Or let us take a more central preoccupation of constitutional reformers, Proportional Representation. Now it is said on behalf of Proportional Representation that it produces fairer, more representative, more balanced parliament and hence more stable, consistent governments. And it is said against PR that it gives an easy leg-up into Parliament to demagogic racists who might otherwise fade away, that it gives unrepresentative minorities - the Free Democrats in Germany, for example - undue influence over the policy of governments in which they are coalition partners, and that it makes stable, consistent government less rather than more likely. I happily concede that for a chamber which does not have to sustain a government, a Senate or the House of Lords, PR seems to me ideal; and in any case, in the right political circumstances, PR, like the first-past-the-post or election by drawing lots, for that matter, can produce perfectly decent government for longish stretches of time.

But what I don't think anyone can deny is that PR does have an inherent centralising tendency. It centralises political power at party headquarters. In any seriously proportional system, that is, a party-list or multimember system, the party label is essentially the currency in which the votes are counted and the seats allocated. I would like to refer here again to Mr. Nevil Johnson of Nuffield College, a former believer in PR, who in his recent recantation was much impressed by the overweening power - and consequent tendency to corruption - within the major parties in West Germany. There is, I believe, genuine virtue in the relative poverty of our political parties and the relative independence of their constituency associations. I cannot help believing that both the poverty and the independence would wither under most systems of PR.

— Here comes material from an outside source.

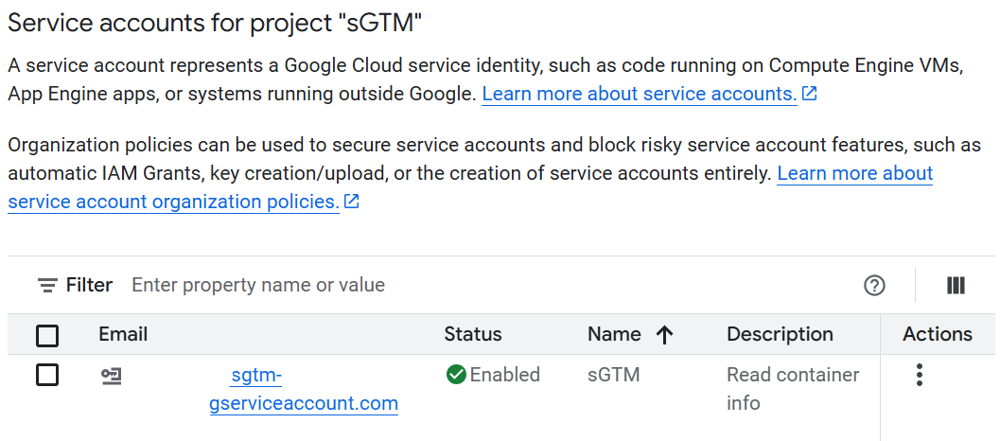Click the service account key icon
Image resolution: width=1000 pixels, height=441 pixels.
tap(112, 376)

At the same time, the management of government under a PR system also has an introverted quality, which amounts to a further kind of centralisation. It is not simply that the electors cannot foresee and have no control over the policy trading between the parties which negotiate the virtually inevitable coalition after the election. If the coalition is to prosper, the eyes of its leaders must be constantly on the mood of their junior coalition partners, rather than on the mood of the nation; by contrast, a British Prime Minister or an American President in their simpler systems will be paying close attention to what the voters as a whole are saying. The conversation between governors and governed is more straightforward, more transparent.

Many of you may wish to dispute this argument, and in a way I am sorry to have spent this much time on it. But I do so, not so much to bury PR, as to try to clear it out of the way in order to concentrate on what seem to me the real architectural questions about our constitutional arrangements.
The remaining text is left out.